Anyone celebrating a birthday receives an unexpected musical overture to make them feel extra special and a cinema-style voiceover is used to tell customers when its last orders.

Customer service levels are measured through a "satisfaction box" inviting departing visitors to post tokens in five different marked slots starting with poor rising to excellent with staff receiving incentives according to how well they have been judged.

Heart of the community

Traditional pub entertainment such as live music nights and quizzes forms the core business of community pubs such as the Thatchers Arms at Mount Bures, Essex. But co owner Mitch Adams said embracing the internet and social networking sites are now just as vital in the fight to attract customers through his front door.

The former Mitchells & Butlers manager believes sites such as Facebook and Twitter will be increasingly used by customers deciding how and where they spend their leisure time. Adams believes proper use of internet technology has overtaken traditional forms of advertising and marketing.

He said even if pubs boasted a strong retail package of food, cask ale and entertainment, profiling what you do to the biggest audience is a pre-requisite for trading success.

"Most of your customers are probably using Facebook for example, and don't think its just younger people who tend to use it." Adams said: "We have 800 followers on Twitter and its being used more and more by our customers. Its become really important in dealing with customers and suppliers, many of whom are on it," he added. Successful events at the Thatcher's Arms have included pie and piano nights and christmas carol nights hosted by the local vicar.

Going greener

"Necessity is the mother of invention," says Richard Slade, licensee of the Battlesteads, Wark-on-Tyne, Northumberland, Green Pub of The Year and winner of the Morning Advertiser's 2010 Great British Pub of The Year.

Five years ago when Slade and wife Dee realised there was insufficient (and expensive) electricity to service their remote countryside inn they decided to explore alternative sources of energy.

Tips included: using a water displacement device in toilet cisterns, which saves ½-litre every flush; appointing an in-house green champion; siting recycling banks in the car park.

Every area of the Battlesteads operation is now geared to the cause of energy efficiency from the collection of rain water to an eco friendly self sufficient herb and vegetable garden which supplies the pub's kitchens.

One startling statistic has seen the pub's heating costs reduced by almost 50%. "We've gone from zero to green in five years and its been an amazing journey," said Slade.

Installation of the carbon neutral biomass boiler enabled the Slades to make a huge saving on the pub's heating bills. Switching from oil-fired heating to the wood-chip biomass system meant bills dropped from £22,000 to just £3,480 per year.

Growing cask ale sales

Quality beer, the right range of brands, the right price and good cellar management are four of the key elements which make up a successful cask ale offering, said Wells & Youngs strategy manager Paul Smith.
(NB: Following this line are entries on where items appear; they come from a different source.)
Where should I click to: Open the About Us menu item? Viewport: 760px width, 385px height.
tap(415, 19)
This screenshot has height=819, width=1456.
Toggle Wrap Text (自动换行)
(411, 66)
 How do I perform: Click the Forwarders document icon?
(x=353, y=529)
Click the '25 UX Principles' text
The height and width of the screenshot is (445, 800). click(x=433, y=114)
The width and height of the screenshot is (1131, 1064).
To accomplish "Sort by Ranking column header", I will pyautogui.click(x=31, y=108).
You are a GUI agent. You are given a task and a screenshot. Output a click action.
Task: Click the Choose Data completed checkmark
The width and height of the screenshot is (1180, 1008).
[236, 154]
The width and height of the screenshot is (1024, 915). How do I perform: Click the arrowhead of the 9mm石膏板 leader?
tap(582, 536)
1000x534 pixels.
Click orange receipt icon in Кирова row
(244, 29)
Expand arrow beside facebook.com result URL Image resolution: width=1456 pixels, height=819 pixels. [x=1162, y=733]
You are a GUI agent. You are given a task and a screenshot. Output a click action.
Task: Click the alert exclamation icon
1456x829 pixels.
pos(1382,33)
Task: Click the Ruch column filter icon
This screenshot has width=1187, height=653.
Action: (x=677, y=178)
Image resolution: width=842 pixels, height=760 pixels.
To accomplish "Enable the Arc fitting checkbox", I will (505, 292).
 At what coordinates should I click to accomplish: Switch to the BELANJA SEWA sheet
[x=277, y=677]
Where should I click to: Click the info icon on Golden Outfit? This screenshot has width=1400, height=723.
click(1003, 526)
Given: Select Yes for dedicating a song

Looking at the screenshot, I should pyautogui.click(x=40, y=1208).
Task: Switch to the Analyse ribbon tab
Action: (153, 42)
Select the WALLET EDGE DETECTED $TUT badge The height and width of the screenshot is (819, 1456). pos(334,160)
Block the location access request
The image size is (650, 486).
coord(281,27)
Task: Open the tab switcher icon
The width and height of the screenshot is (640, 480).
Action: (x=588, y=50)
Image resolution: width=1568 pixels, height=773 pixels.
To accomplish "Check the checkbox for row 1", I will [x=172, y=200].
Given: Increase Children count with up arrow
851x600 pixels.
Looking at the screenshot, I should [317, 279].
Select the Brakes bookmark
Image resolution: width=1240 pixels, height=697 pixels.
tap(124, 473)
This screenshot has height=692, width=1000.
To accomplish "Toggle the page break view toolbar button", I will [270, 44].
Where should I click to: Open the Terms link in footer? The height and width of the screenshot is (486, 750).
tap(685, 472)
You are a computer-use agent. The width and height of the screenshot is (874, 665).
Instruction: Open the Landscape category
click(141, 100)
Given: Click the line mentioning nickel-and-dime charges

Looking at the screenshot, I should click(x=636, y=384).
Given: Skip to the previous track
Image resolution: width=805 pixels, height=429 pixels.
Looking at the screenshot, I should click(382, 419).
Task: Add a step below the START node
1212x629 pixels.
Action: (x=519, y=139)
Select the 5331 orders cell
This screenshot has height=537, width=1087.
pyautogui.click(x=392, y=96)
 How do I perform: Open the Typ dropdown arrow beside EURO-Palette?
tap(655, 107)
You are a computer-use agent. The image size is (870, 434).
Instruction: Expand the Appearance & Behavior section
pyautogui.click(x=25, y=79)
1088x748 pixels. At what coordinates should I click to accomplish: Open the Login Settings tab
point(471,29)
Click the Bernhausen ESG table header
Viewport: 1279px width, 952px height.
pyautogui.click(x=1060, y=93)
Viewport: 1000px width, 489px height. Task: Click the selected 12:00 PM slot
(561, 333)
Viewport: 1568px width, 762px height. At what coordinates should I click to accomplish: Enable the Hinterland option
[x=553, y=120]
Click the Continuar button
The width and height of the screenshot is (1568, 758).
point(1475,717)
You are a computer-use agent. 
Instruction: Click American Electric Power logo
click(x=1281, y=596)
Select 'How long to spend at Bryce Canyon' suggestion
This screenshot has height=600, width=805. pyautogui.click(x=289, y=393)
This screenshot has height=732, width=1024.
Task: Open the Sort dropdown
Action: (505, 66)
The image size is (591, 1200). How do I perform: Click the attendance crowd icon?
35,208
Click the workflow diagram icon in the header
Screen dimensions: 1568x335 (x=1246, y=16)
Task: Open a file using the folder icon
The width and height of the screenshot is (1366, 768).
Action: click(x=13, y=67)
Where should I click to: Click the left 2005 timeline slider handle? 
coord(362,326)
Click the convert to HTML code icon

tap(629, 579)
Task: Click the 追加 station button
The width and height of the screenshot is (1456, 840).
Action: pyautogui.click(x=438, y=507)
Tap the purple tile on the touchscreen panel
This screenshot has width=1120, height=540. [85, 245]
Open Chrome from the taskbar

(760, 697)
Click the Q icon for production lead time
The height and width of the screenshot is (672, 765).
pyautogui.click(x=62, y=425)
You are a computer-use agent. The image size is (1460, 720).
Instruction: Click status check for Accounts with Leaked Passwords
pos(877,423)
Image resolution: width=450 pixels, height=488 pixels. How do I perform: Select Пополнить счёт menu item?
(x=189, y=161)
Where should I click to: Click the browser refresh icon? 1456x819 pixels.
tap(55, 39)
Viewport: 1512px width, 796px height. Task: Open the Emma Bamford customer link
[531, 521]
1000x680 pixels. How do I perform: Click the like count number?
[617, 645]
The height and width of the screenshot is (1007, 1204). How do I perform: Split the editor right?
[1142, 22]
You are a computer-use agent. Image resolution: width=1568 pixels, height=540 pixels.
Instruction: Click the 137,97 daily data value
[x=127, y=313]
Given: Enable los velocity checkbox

He said these four elements added up to a good reputation which enabled licensees to make more money." He said licensees had to balance the number of casks ordered each week with the number of handpulls on the bar suggesting that two containers per week should flow through each pump.

"The average pub is now selling less beer and as the rate of sale goes down quality begins to suffer. Stocking policy depends on weekly volume sales," he suggested. Smith warned of price cutting on cask ale which was seen by most consumers as a quality product.

"Research shows that cask beer can sell best when sold at the same price as lager," he told delegates.

Soft drink opportunities

Continued growth in the eating out market can fuel vital extra sales for licensees provided brands are properly marketed and promoted to customers, said Alex Lund, Coca-Cola Enterprises' shopper marketing manager for pubs, bars & clubs.

Lund said 60% of people eat out in the UK every month and the market is set to grow despite a tough economic outlook. "When you consider 34% of people order a soft drink with food it makes good promotion of brands vital," she said.

Tips for capitalising on soft drink sales revolve around presentation and serve, a visible point of sale price point together with high profile marketing of products in pubs and bars.

"We find pubs often do not give soft drinks priority and licensees tend to keep them almost hidden. A list of drinks written on a menu plus branded pictures of drinks will drive sales of soft drinks higher."

Spirits and mixers also presented big sales opportunities especially if quality brands were used, drinks were perfectly served with a visible price point. Lund said big calendar events such as Christmas presented a big opportunity and Coca-Cola Enterprises would again be promoting its Designated Driver Scheme offering free soft drinks for drivers, with special packs available to licensees.

Beer thinking

Major beer brands such as Carlsberg can help licensees maximise big events in their pubs and attract more customers, said the company's on trade category insights manager, Matt Brand.

He said pubs faced more competition than ever in a tough market and understanding what drove consumers into pubs and the on-trade in general had become essential. "Carlsberg aims to provide brands that satisfy different consumer needs and occasions and aims to provide marketing support that helps you," he said.

"It's how you make an event special enough to make people leave their homes. Try something different such as suggesting a trade up across a food and drink offer to achieve a better margin," Brand suggested." Ask yourself what you are doing on a particular night to persuade people to visit.

Put on an event linked to food which can make a quiet night into a busy one. Brand said the "lifestage cycle" meant different age groups and different social groups demanded a different type of on-trade experience. Pitching the right event and the right retail offer could make a big difference.